> [Work order] Identify all lines of the data containing the string "will" and copy them.

> [Dataset entries]
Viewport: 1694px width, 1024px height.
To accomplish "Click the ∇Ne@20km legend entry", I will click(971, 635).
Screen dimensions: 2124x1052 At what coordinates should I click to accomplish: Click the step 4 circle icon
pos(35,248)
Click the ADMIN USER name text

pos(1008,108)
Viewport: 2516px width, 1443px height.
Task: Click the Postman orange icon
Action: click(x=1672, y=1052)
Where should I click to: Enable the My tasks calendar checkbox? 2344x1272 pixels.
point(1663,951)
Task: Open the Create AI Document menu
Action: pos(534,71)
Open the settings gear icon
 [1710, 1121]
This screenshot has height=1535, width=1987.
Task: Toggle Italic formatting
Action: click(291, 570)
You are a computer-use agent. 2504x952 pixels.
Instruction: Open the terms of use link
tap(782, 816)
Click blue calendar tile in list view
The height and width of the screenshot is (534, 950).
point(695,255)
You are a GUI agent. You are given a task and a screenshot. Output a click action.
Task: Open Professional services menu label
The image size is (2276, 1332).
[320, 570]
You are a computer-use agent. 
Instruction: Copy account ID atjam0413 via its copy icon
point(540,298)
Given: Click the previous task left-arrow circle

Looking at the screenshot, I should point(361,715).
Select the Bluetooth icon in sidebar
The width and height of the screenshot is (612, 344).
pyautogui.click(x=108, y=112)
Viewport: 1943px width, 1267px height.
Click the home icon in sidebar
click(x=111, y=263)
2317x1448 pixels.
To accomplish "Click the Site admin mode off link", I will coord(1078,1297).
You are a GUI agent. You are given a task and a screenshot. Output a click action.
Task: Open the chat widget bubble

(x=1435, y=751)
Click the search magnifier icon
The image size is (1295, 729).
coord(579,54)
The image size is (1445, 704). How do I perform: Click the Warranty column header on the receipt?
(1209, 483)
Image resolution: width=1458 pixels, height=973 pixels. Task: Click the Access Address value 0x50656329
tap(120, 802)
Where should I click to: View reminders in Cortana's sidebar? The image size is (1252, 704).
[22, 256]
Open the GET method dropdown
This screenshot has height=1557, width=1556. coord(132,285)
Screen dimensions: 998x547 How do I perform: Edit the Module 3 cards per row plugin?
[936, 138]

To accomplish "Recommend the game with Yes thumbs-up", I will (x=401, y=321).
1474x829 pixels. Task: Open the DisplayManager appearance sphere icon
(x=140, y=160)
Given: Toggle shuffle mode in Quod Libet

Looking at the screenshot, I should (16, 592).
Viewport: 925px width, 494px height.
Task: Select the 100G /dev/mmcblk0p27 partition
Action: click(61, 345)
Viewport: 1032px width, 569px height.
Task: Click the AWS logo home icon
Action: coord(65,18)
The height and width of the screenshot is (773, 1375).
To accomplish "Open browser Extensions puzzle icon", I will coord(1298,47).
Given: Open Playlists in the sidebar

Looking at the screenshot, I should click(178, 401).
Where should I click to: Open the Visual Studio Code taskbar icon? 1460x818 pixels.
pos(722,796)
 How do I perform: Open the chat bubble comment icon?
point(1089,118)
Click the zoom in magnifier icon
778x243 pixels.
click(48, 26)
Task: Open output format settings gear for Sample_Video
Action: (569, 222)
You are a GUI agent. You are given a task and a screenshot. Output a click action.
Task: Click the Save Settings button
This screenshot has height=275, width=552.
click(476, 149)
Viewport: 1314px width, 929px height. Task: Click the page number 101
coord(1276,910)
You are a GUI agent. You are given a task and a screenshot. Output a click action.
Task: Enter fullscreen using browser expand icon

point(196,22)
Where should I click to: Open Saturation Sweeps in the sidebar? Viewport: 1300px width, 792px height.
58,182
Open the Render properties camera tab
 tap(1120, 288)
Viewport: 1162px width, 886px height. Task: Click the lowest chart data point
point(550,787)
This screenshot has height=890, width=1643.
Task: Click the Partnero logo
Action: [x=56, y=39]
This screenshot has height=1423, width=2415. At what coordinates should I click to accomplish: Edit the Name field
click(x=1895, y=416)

> [Reply]
To accomplish "Click the ∇Ne@20km legend entry", I will click(971, 635).
To accomplish "Click the Site admin mode off link", I will coord(1078,1297).
To accomplish "Recommend the game with Yes thumbs-up", I will (x=401, y=321).
To accomplish "Open browser Extensions puzzle icon", I will coord(1298,47).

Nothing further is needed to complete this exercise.